I am currently attempting to plow through stellar
astrophysicist Erika Nesvold's 2023 book "Off-Earth :
Ethical Questions and Quandries for Living in Outer Space"
I haven't made it far through the book - the mis-statements,
slanders, and angry ignorance are overwhelming. It may stem
from her asking early-stage space entrepreneurs dumb questions
about century-scale consequences, i.e. "how will you protect
worker's rights in a space colony?", asked of an experimental
rocket engine designer.
Anyway, her guiding thesis seems to be "space colony advocates
are hiding evil things". No, we mostly don't write about what
we haven't learned yet. This is a mirror image of what some
"conservatives" write about "evil woke liberals", and may
similarly result from mind-rotting text messaging overdoses.

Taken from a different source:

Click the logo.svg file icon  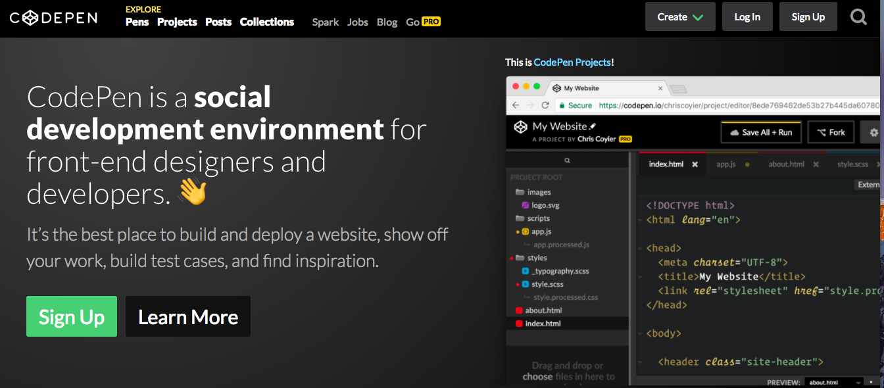click(x=525, y=205)
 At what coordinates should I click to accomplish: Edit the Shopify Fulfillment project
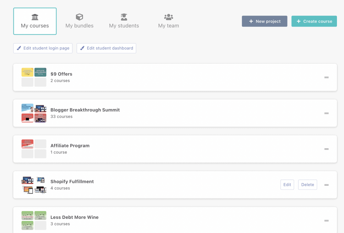(x=287, y=185)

In reality, in 2023, and in spite of much confidence expressed
on this list and in our published literature, I suspect we
have a VERY vague (and perhaps absurdly incorrect) notion of
what a space habitat will be, and who (or what) will inhabit
it. Or how we will make it. Or how it will pay for itself.

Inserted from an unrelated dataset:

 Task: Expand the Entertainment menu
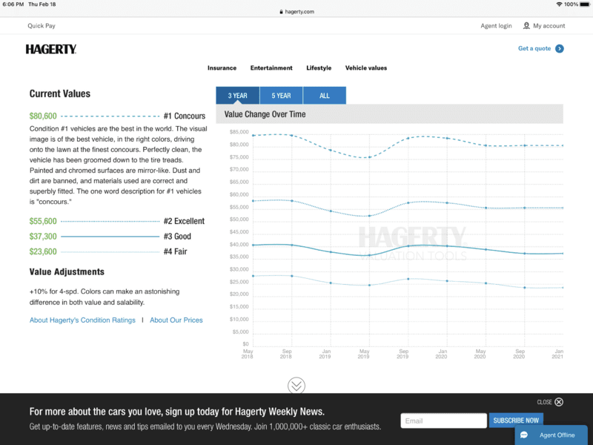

Personally, I am eager to learn how WRONG we are, WHILE we
learn how to "do it right", then learn to "do it" EVEN BETTER.
How we assign the best chairs on the promenade deck comes
MUCH later. FIRST, we must discover MANY technical icebergs,
and steer well clear of them.
You may find Dr. Nesvold's book in a public library, as I did.
I don't want a personal copy sharing the same shelves as my
hundreds of other technical space books ... unless it gets a
whole lot better in the subsequent chapters.
---------
For example: Dr. Nesvold's only O'Neill "quote" in the book,
found on page 110 of the year 2000 third trade-paperback
edition of "The High Frontier", also found on page 237 of
the 1978 Bantam pocket paperback:
https://archive.org/details/highfrontierhuma0000onei/page/109/mode/1up?q=%22those+independent+social+laboratories%22
Nesvold: ... While he admitted that some of these experiments
would likely fail, "may succeed, and those independent social
laboratories may teach us more about how people can best live
together than we can ever learn on Earth, where high technology
must go hand-in-hand with the rigidity of large-scale human
groupings."
The quote-mark-delimited fragment is the viewpoint of a
FICTIONAL space colonist, one of many different fictional
viewpoints in Chapter 11, "Homesteading the Asteroids",
not necessarily O'Neill's personal opinion.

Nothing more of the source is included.